You should know substituting the milk and butter ingredients with heavy whipping cream when making Kraft Macaroni & Cheese makes for a creamier and, in my opinion, tastier cheese sauce.
Necessity is the mother of all innovation. I was out of milk one fateful day, without knowing it, and began making some Kraft Mac ‘n Cheese before I discovered this sad fact. From there, I could have gone with the age old practice of not straining all the water out of the noodles in order to have enough moisture to mix in the powdered cheese-but, ya… no thank you. Luckily, I noticed where the milk normally was there happened to be some heavy whipping cream, which I usually use for making sauce for Chicken Pesto Tortellini (which might just be one of the most ridiculously delicious and easy to make meals on the planet).
I then mixed a little of the heavy whipping cream with the strained noodles (no need for butter here) and the result was Kraft Mac ‘n Cheese taken to a whole different level of creamy goodness. Give it a try. Just don’t go too heavy on the heavy whipping cream, lest it end up a bit tangier than you might have hoped for. I don’t actually measure it, but just give it a little splash, stir, then add as necessary until all the cheese is uniformly distributed.
Pro-tip: If you’re eating for one, remove about 1/3 of the noodles in the mac ‘n cheese box and put it aside in a zip lock bag or other container to be used for a different meal. This increases the cheesiness of the end mac ‘n cheese, while also cutting some of the calories out of what you would have eaten. If you add chicken breast and some crumbled extra crispy bacon, you can even bring it down to about half the box of noodles and the end product is practically gourmet… err, well, at least compared to straight boxed mac ‘n cheese.
As promised, here’s an extremely easy and fairly quick to make Chicken Pesto Tortellini recipe that is ridiculously tasty (recipe is for 1 serving, multiply as needed):
- 1 cup cheese stuffed tortellini
- 1/8th cup grated Parmesan cheese
- 1/8th cup pesto
- 1/4 to 1/2 cup of heavy whipping cream (depending on how much sauce you like- I personally tend to go with the half cup.)

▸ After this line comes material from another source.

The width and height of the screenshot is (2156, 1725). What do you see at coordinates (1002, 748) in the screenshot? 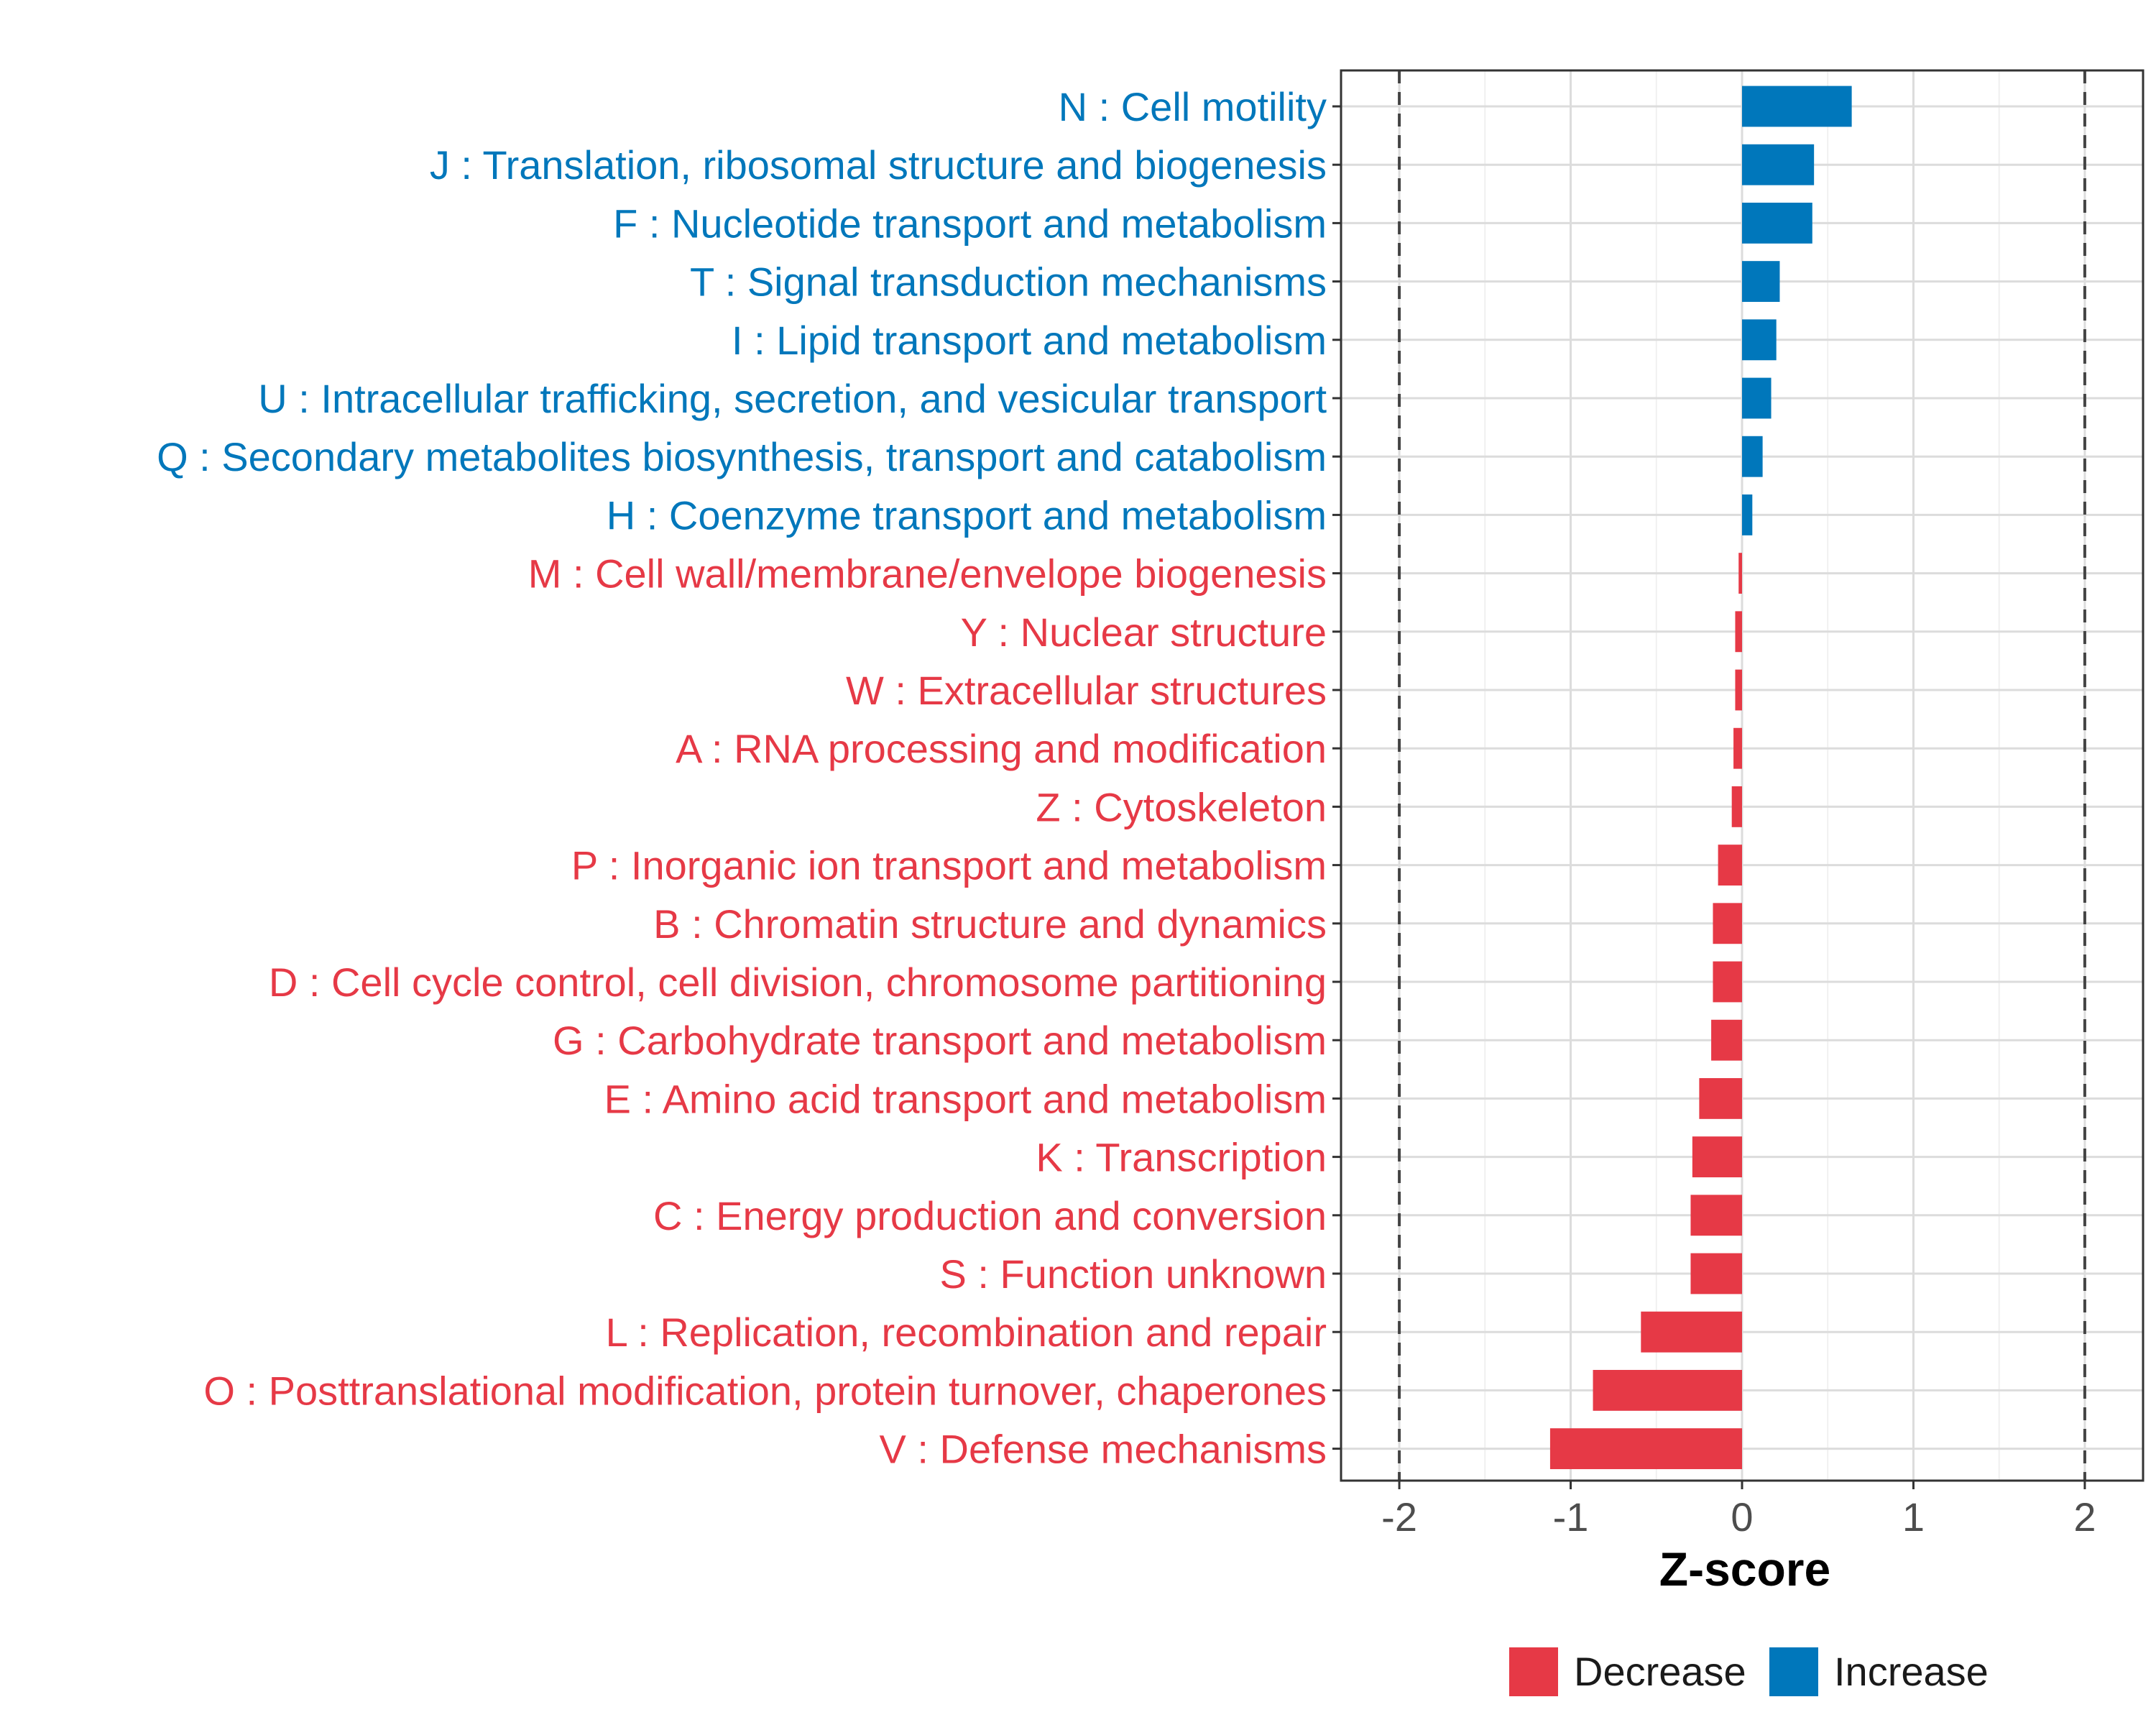
I see `category-label: A : RNA processing and modification` at bounding box center [1002, 748].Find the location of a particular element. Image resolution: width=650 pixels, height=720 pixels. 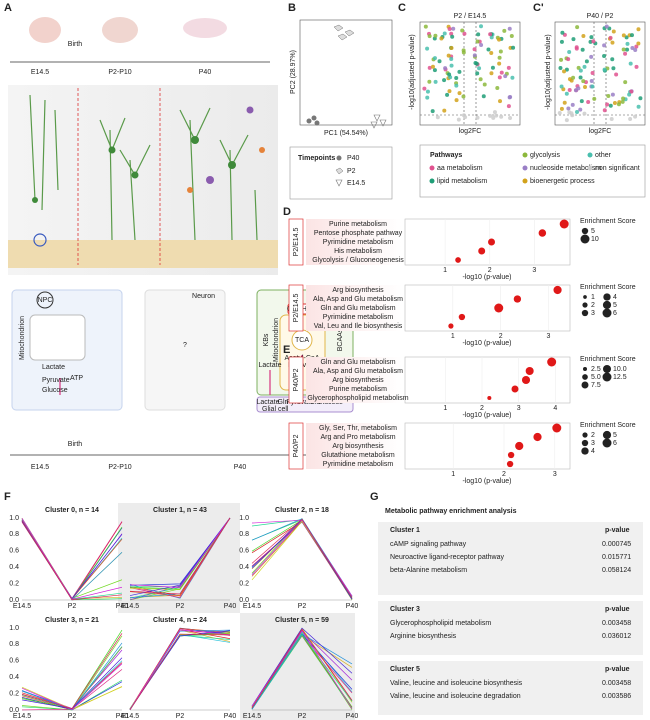

box-symbol: ? is located at coordinates (185, 346).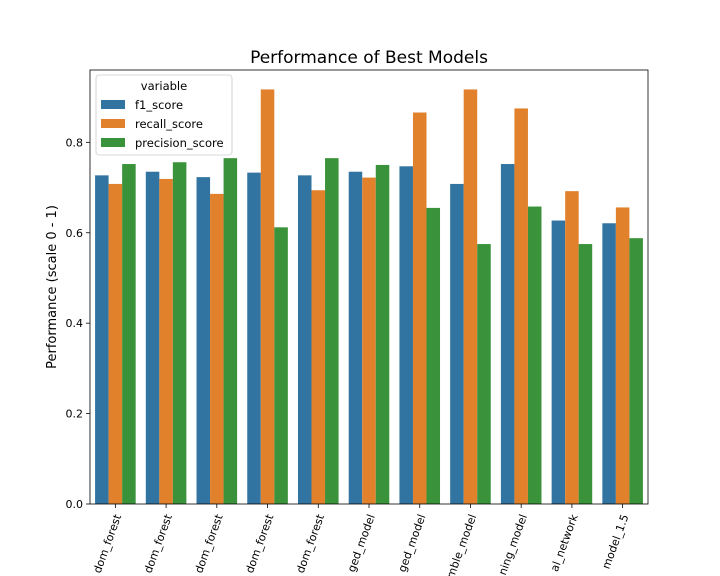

- broccoli (however much you like)
- 1 chicken breast
Cook the chicken breast (I usually boil it to keep it extra moist) and steam the broccoli. While you’re doing that, boil or steam the tortellini. Next, pour the whipping cream in a sauce pan and mix in the pesto, Parmesan cheese, broccoli, and diced chicken breast, then bring the sauce to a simmer. Once simmering, strain the tortellini and mix it in with the simmering sauce. That’s it!